This week’s eNewsletter Feature
was written by Jim Teague
FPCE director of communications.
I have never been good at living life day by day. Not ever.
Whether it’s looking forward to Christmas while enjoying the hot days of July, or planning a family vacation for next summer, even before we’ve taken the one planned for this fall, I regularly work to have something to look forward to far ahead in the calendar rather than just taking each rotation of the Earth as it comes.
As I’ve shared before, I am also quite adept at cooking up a family-sized batch of future worries. I do this on a regular basis despite my personal experience of God’s goodness, and that worry is a waste of time. My experience is that God is fully capable of keeping the vast majority of those predicted catastrophes from ever coming to reality… and using the few troubles that do come my way for his purposes and his glory. And, yet, I worry with clock-like regularity.
This Sunday, Rev. Amanda Golbek will be preaching from Luke 11:1-13, which includes The Lord’s Prayer (verses 1-4) as well the example of the Good Father who knows enough not to hand out serpents when his children ask for fish or scorpions when they ask for eggs (verses 9-13). Tucked in between those two sections is the suggestion that we often get good things simply because we are persistent in asking, despite not having earned them through our actions or pursuit of personal holiness.
The juxtaposition of The Lord’s Prayer and those examples of good giving (and getting) had always been lost on me — until just now. It can’t be an accident that Jesus followed up his blueprint for effective prayer by reminding his disciples that good things come to us because GOD IS GOOD. It’s not because we get our prayers right, ask with selfless intention, or have planned in advance for just the right time to have a need worthy of praying about.
In The Lord’s Prayer, Jesus sets the example that we are trusting God for what we need today (though some translations’ footnotes indicate verse 3 might also be translated as “give us our bread for tomorrow”). When we consider how the Israelites who wandered the desert for 40 years were instructed to gather only enough manna for that day (except before the Sabbath), we shouldn’t be surprised that God wants us to trust him on a daily basis — for everything.

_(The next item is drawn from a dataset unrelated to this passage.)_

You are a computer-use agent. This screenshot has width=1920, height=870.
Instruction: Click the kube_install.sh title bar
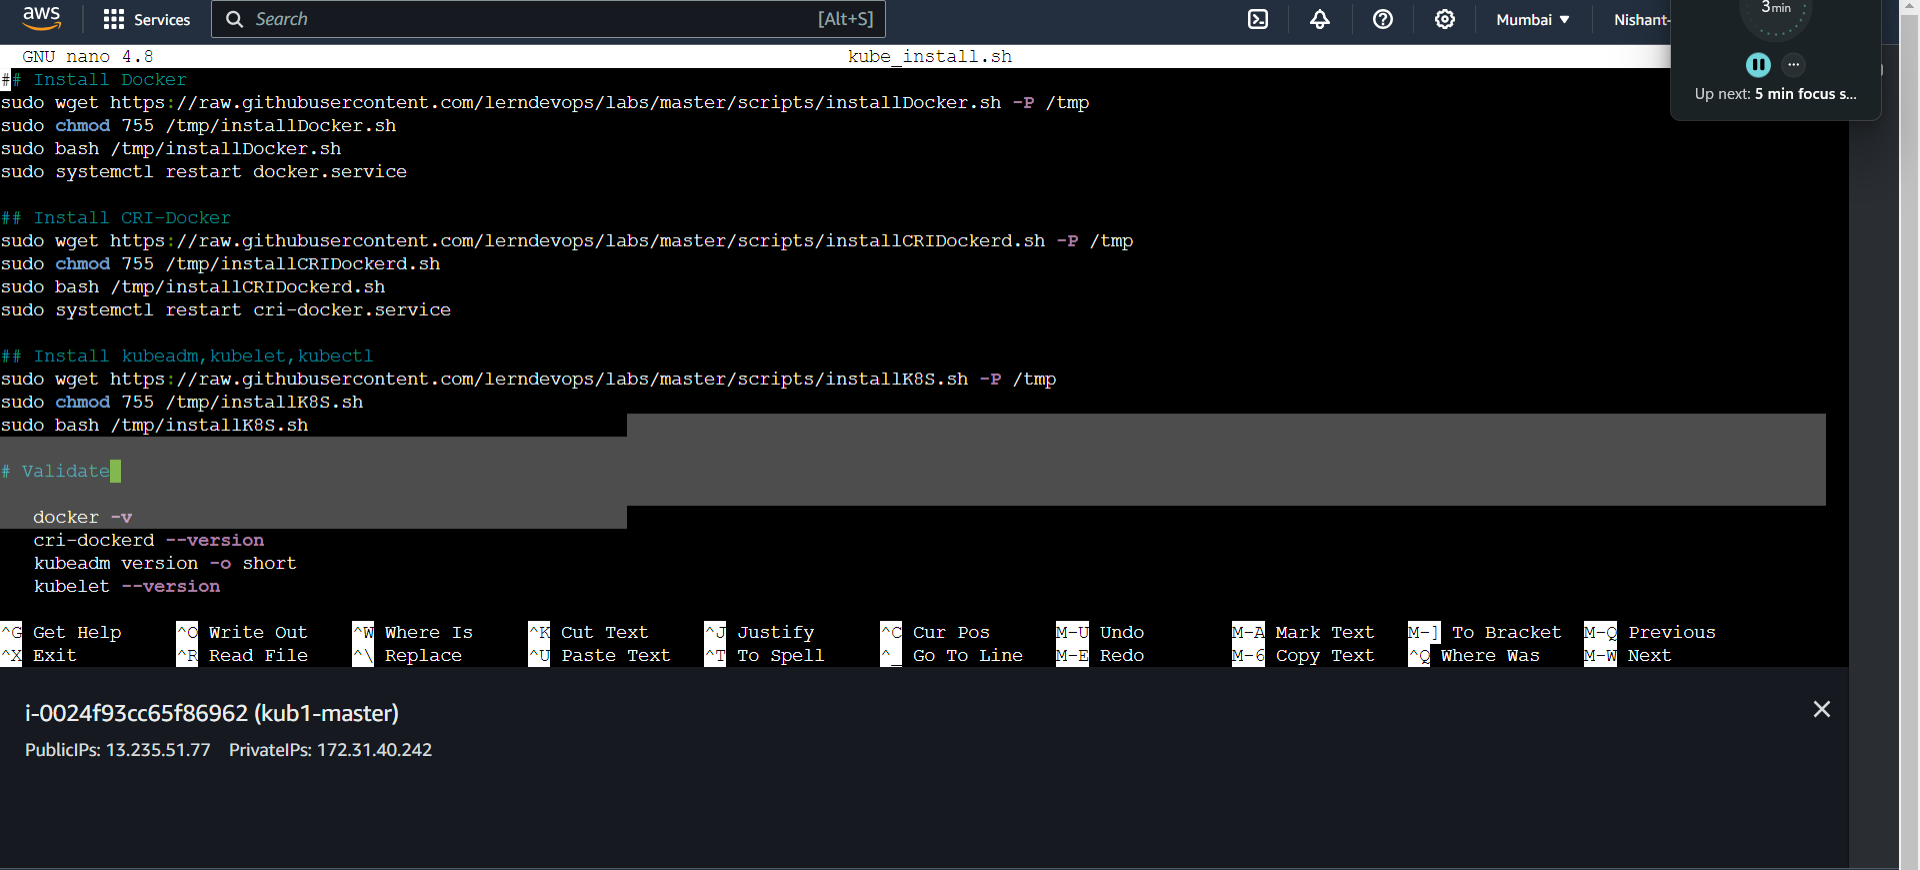(929, 56)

Easier said than done, for me at least. In many ways, I am far better at distracted living than I am at engaging in positive, Christ-focused thinking as a regular personal practice.
Lately I have worked harder at appreciating the little things, like the kind smile of a cashier, or funny interactions with people on elevators or in line at the pharmacy, or even when a fellow driver shows some unexpected courtesy. Rather than writing it off as just another part of just another day, I’m working to bank those experiences and hold them up against each day’s withering barrage of tragic news and repetitive challenges.
I’ve always tended to walk through life with a smile on my face (with some definite exceptions), but, more often than not, the smile has been a mask meant to help avoid conflict rather than the true reflection of the state of my soul. Personally, I think it is a better tactic than walking around with a sour expression everywhere I go, and it often results in smiles and nods reflected back to me throughout the day. The difference now is that I am consciously collecting those positive reflections and using them to warm my heart.
I don’t look at this as some kind of Pollyanna, power-of-positive-thinking exercise, blindly strolling through life in some sort of shallow self-delusion. Rather, I think of it as gathering bits and pieces of my emotional daily bread where I find them.
In a world where many point to the headlines and conclude that God is either unconcerned or just plain cruel, I am finding that my trust in the goodness and trustworthiness of God is growing, albeit slowly.
I’m looking forward to seeing as many of you as can be there at our service this Sunday, whether in person or online.